If you pay any attention to the world around you or to the news, you already know this.

If nature’s power were not enough, we see that nature is changing because climate is changing.

Wildfires rage in the western United States.

Floods that used to occur once every decade are now occurring with more frequency, at least once a season, or with even more frequency and ferocity.

During the last five years alone, in the upper mid-west, we’ve seen regularly occurring snowstorms in April as well as hot, summer-like temperatures when it should be rainy with fifty degree days.
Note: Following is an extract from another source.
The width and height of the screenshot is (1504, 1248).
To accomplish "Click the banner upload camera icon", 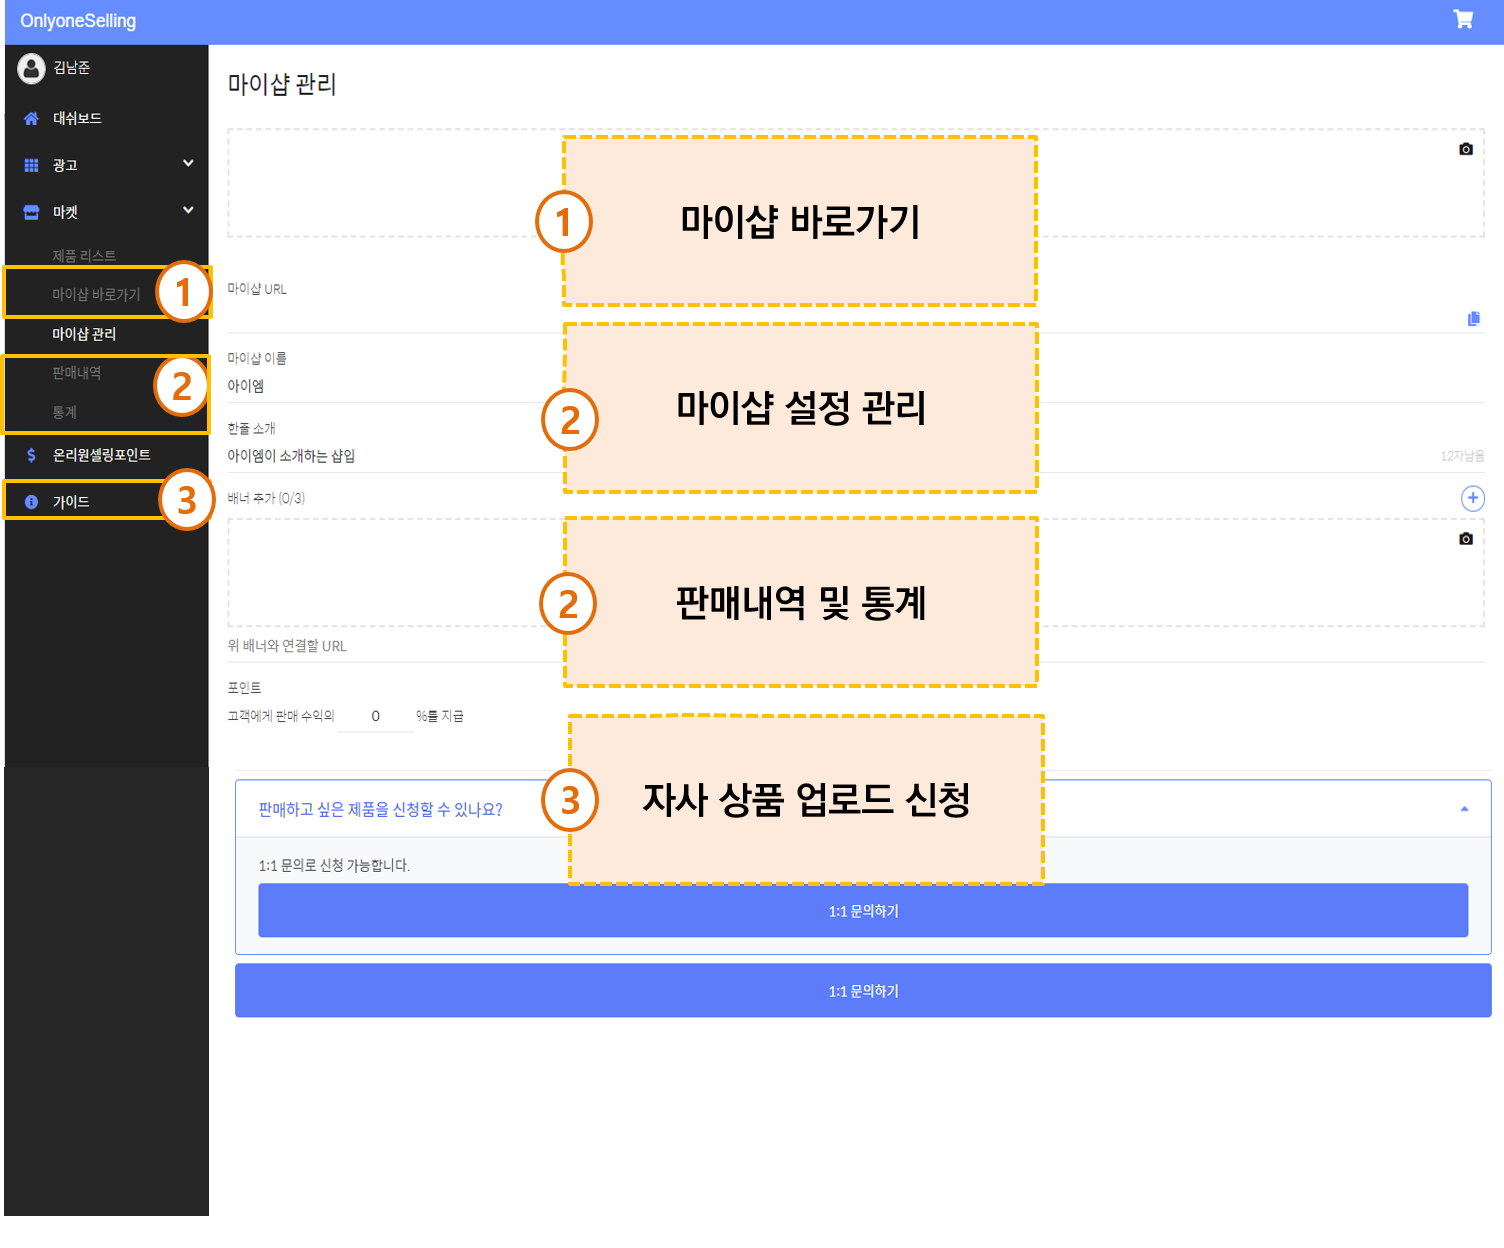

Cloud formations are oddly shaped and colored at times.

Shelf cloud over Minnesota Fields. © Carol Labuzzetta, 2017.
Spring 2021. © Carol Labuzzetta, 2021

Smoke from wildfires thousands of miles away drift across invisible state lines to color our blue skies gray and obscure the sun. Sunsets are seen behind a veil of air pollution, and offer unreal colors like bright orange or pink.

Tree limbs come down in the high winds that used to whip across our prairies and fields without causing much damage into new backyards and young orchards, now crippling the growth with open sores on stately trunks.

Four fruit trees in our home orchard lost in a storm last week. © Carol Labuzzetta, 2021

Water rages in the rivers caused by storms more violent than we’ve seen in the past. Rain comes in torrents with horizontal winds in such amounts that storm drains can no longer handle the disposal so it pours into our streets and down the hills, flooding valleys and plains with not inches, but feet of rain.

I’m about to embark on a nature journaling lesson with my writer’s circle students. It should be about slowing down, noticing our surroundings, and coloring our world with details on the species we see thriving in our midst.

It should be…

I hope it is…

a happy and restful chance to reset amongst a climate of change.

The lake turns pink at sunset. July 2021. © Carol Labuzzetta, 2021.